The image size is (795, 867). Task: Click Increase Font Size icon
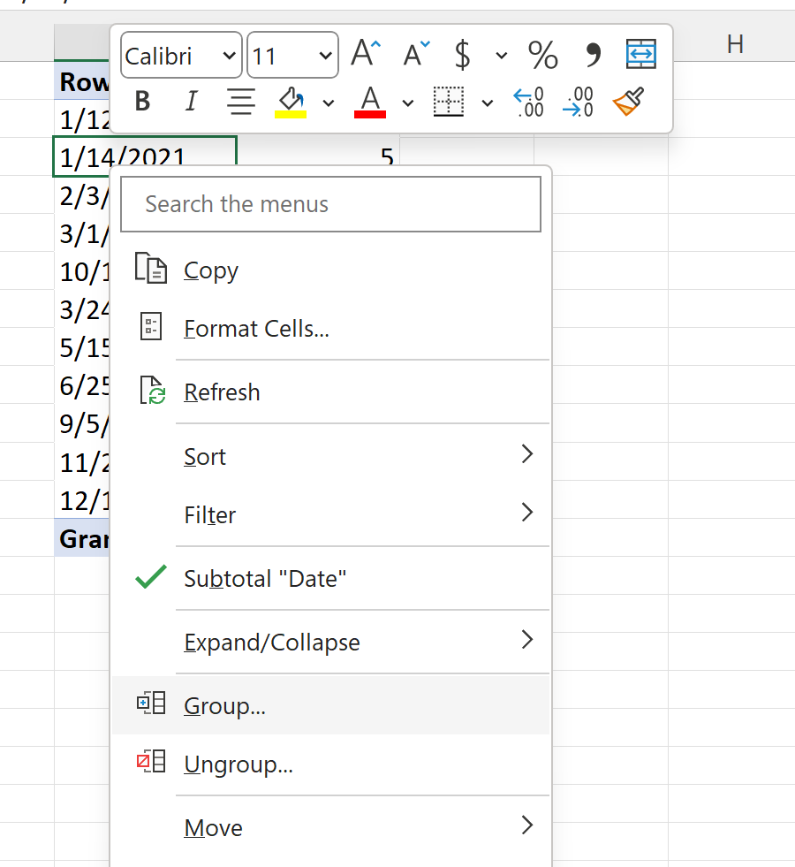[x=366, y=54]
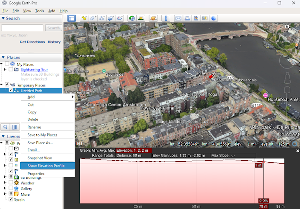The image size is (300, 209).
Task: Click the Add Polygon tool icon
Action: click(93, 18)
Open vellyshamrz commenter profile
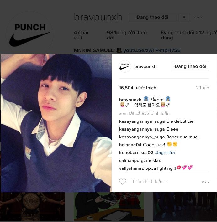Image resolution: width=217 pixels, height=222 pixels. 130,168
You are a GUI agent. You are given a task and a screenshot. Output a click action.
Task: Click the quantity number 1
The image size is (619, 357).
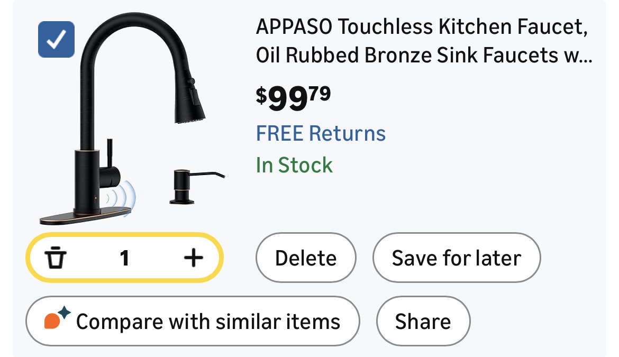point(124,258)
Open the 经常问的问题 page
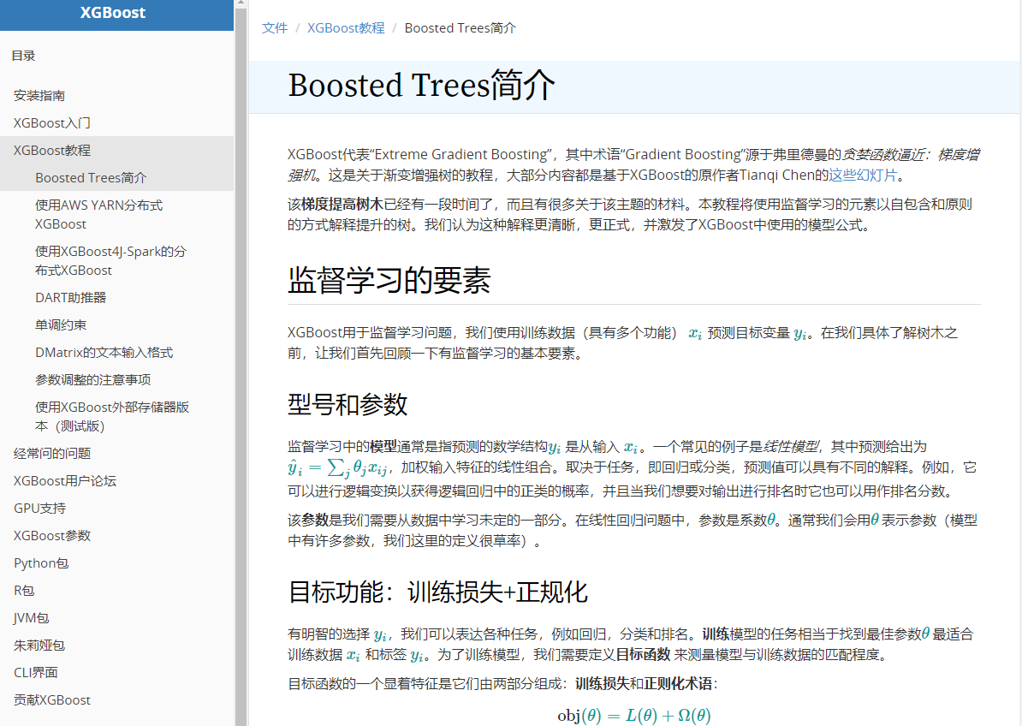1022x726 pixels. 51,453
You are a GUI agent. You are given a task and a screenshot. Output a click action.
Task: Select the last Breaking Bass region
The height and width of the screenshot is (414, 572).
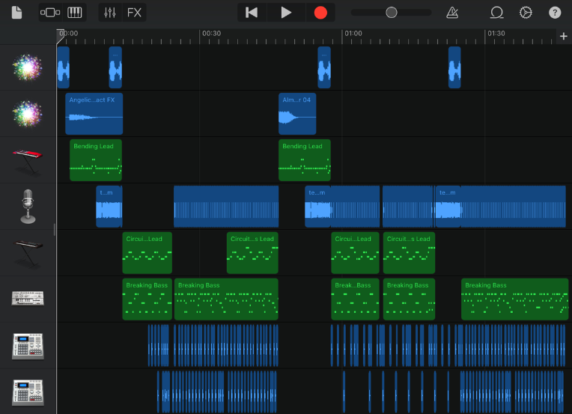[x=514, y=299]
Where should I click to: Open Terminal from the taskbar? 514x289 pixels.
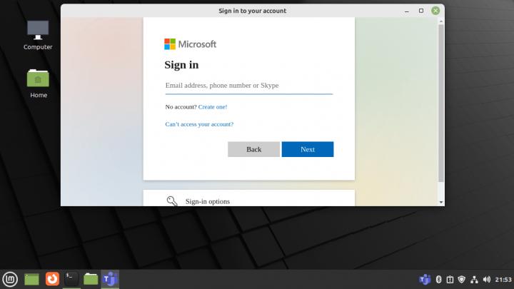coord(71,279)
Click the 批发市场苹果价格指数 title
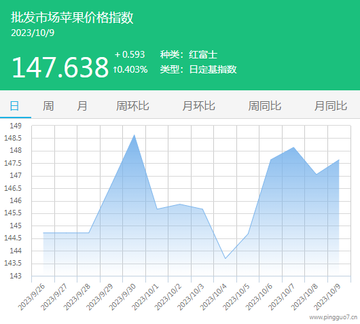This screenshot has width=360, height=324. (x=72, y=18)

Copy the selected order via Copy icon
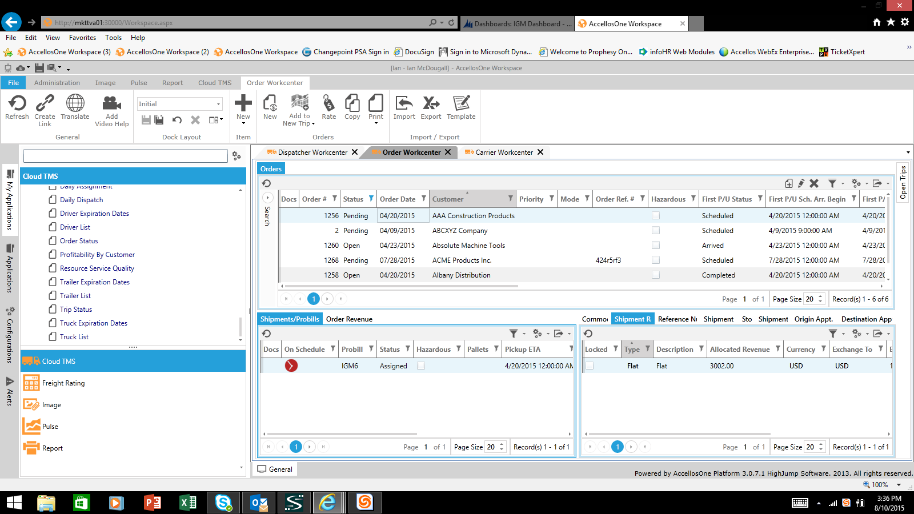pyautogui.click(x=352, y=105)
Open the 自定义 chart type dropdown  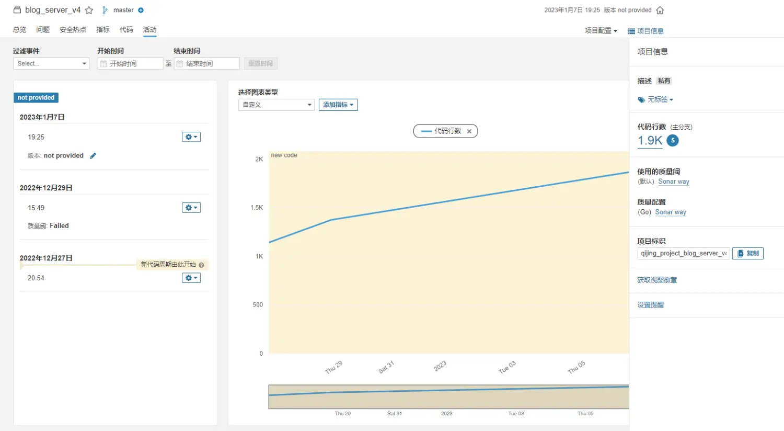pos(276,105)
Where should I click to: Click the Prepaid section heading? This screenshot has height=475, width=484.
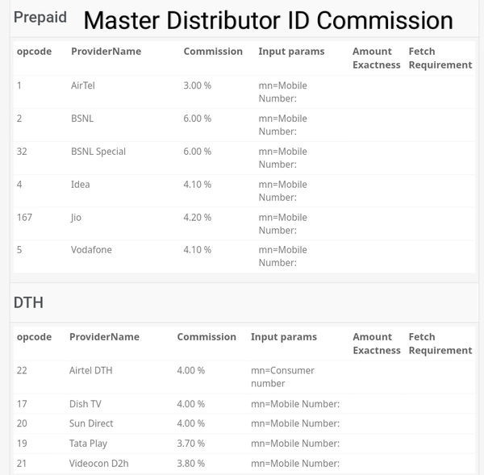[40, 18]
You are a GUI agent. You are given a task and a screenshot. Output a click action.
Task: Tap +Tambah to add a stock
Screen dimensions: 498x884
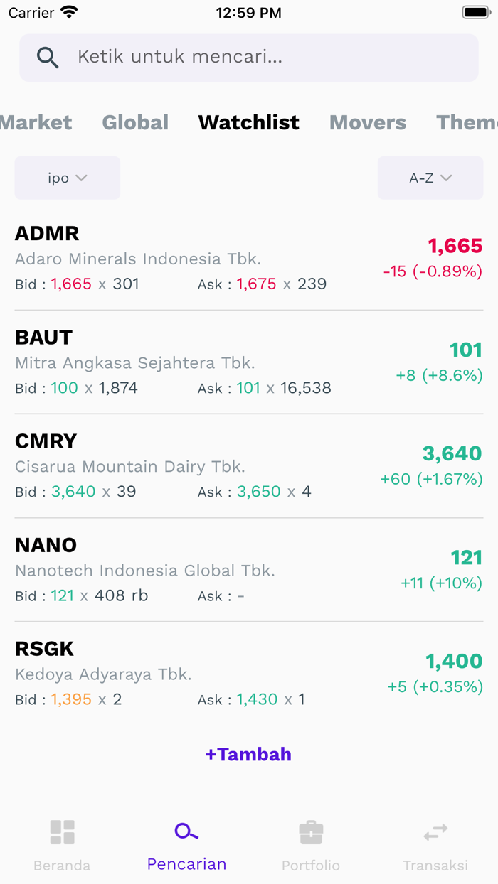(x=248, y=754)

● ● ●

Leave out the pictures and copy exactly the lines from the one with "Where should I click to: Click" through the last line of the records above.

Where should I click to: Click the Prepaid section heading? This screenshot has height=475, width=484.
[40, 18]
You are a GUI agent. You are given a task and a screenshot. Output a click action.
Task: Tap +Tambah to add a stock
Screen dimensions: 498x884
(x=248, y=754)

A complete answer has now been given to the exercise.